Week 4: An Introduction to Statistical Mechanics

Defining statistical mechanics: Statistical Mechanics provides a connection between microscopic motion of individual atoms of matter and macroscopically observable properties such as temperature, pressure, entropy, free energy, heat capacity, chemical potential, viscosity, spectra, reaction rates, etc.

Why do we need Statistical Mechanics?

• Statistical Mechanics provides the microscopic/fundamental basis for thermodynamics, which, otherwise is a phenomenological theory.

• Microscopic details allows access to properties that are typically not accessible from classical thermodynamics - a typical example is the microscopic stucture of crystal nuclei, proteins, micelles etc… .

• Statistical mechanics is based on the detailed microscopic description of a system. Statiustical mechanics allows to connect models of the microscopic world of atoms/particles to macroscopic thermodynamic quantities, enabling the interpretation and elucidation of experimental results.

Do we need atomic detail? (Yes and No).

Yes – There are plenty of physical-chemical phenomena and processes for which we really would like to know how individual atoms are moving as a process evolves. From a theoretical point of view, although we cannot follow the behavior of every particle in a macroscopic system (\(\approx{10^{23}}\) particles), we can model the motion of every particle in a system containing \(10^3-10^6\) particles - which might capture most of the features of true macroscopic matter.

No – Intuitively, we would expect that if we were to follow the evolution of a large number of systems all described by the same set of forces but having starting from different initial conditions, these systems would have essentially the same macroscopic characteristics, e.g. the same temperature, pressure, etc. even if the microscopic detailed evolution of each system in time would be very different. This suggests that microscopic details are largely unimportant when discussing and obtaining macroscopic properties. This suggests that macroscopic quanities can be obtained by averging out microscopic characteristics via averaging. This is idea was developed by the founders of Thermodynamics and Statistical Mechanics: Gibbs, Maxwell, and Boltzmann.

Ensemble: An ensemble consists of large number of systems, each described by the same set of microscopic coordinates and forces and sharing some common macroscopic property (e.g. their total energy). Each system is assumed to evolve under the microscopic laws of motion from a different set of initial conditions so each system will evolve differently with respect from all the others.

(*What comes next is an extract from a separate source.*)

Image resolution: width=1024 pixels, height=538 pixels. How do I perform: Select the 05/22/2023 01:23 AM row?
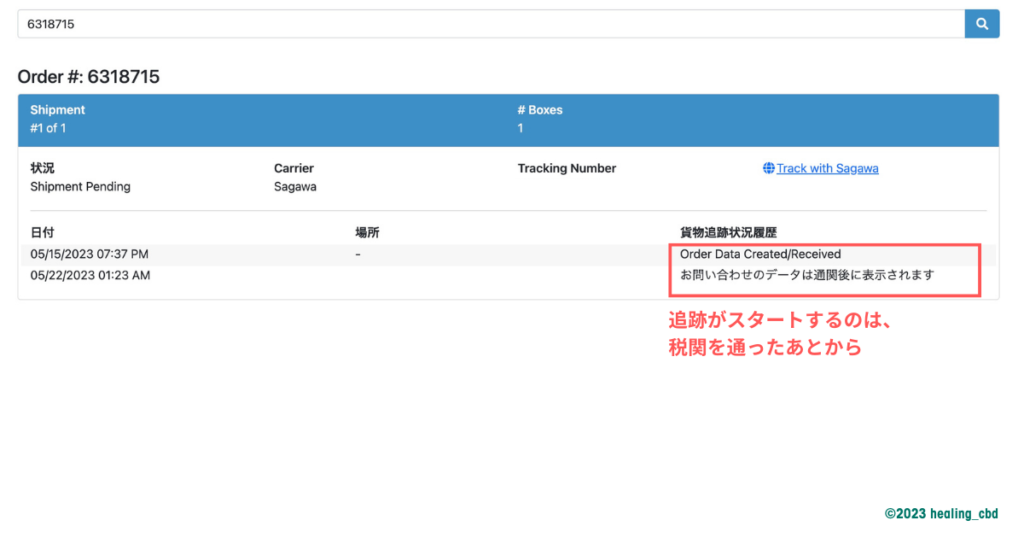coord(90,275)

Ensemble Average: At the heart of the ensemble concept there is the idea of ensemble average. It states that macroscopic observables can be calculated by averaging properties over the systems in an ensemble. The ensemble averaging process can be translated mathematically as follows. Let’s denote with \(A\) a macroscopic, time-independent, property and with \(a\) a microscopic function that used to compute \(A\). As an example, \(A\) could be the temperature, and \(a\) the kinetic energy (a microscopic function of the particle velocities). The ensemble average definition allows to define \(A\) as the average of \(a\) computed from all systems belonging to the ensemble:

\[ A=\frac{1}{N}\sum_{i=1}^Na_i \]

where \(N\) is the total number of members of the ensemble and \(a_i\) is the value of a in the \(i^{th}\) system:

The questions that naturally arise are:

• How do we construct an ensemble?

• How do we perform averages over an ensemble?

Phase space, Hamiltonian

A microscopic configuration of a system of N particle is fully determined by its 3N coordinates \(\mathbf{x}\) and 3N momenta \(\mathbf{p}\). Phase space is, the 6N dimensional Cartesian space where each of the 6N coordinates and momenta is assigned to one of 6N mutually orthogonal axes. A point in phase space is specified by a specific realisation of the 6N coordinates and momenta, and can be indicated by the 6N dimensional vector:

\[ \mathbf{x} = (p1,...,pN,r1,...,rN) \]

The time evolution or trajectory of a system can be expressed as \(x(t)\): the time evolution of the phase space vector.

The total energy of a microscopic system corresponds to its Hamiltonian, (i.e. the sum of the Kinetic and Potential energies). The Hamiltonian of a system is a function of its corresponding phase space vector: \(H(\mathbf{x}(t))\)

The law of Energy conservation can thus be expressed as a condition on the phase space vector:

\[ H(\mathbf{x}(t)) = const = E \]

This constraint implies that the time evolution of a system at constant total energy takes place in a 6N − 1 dimensional hypersurface subject to this constraint.

Classical Microstate

A microscopic state, or microstate, of a classical system is a complete specification of the 6N coordinates that define \(\mathbf{x}\). At constant Energy any valid microstate lies on the constant energy hypersurface, \(H(\mathbf{x}) = E\). The concept of classical microstates allows us to elaborate a more formal definition of an ensemble. An ensemble is a collection of systems sharing one or more macroscopic characteristics but each being in a unique microstate. The complete ensemble is specified by all microstates consistent with the common macroscopic characteristics of the ensemble (i.e. constant Energy).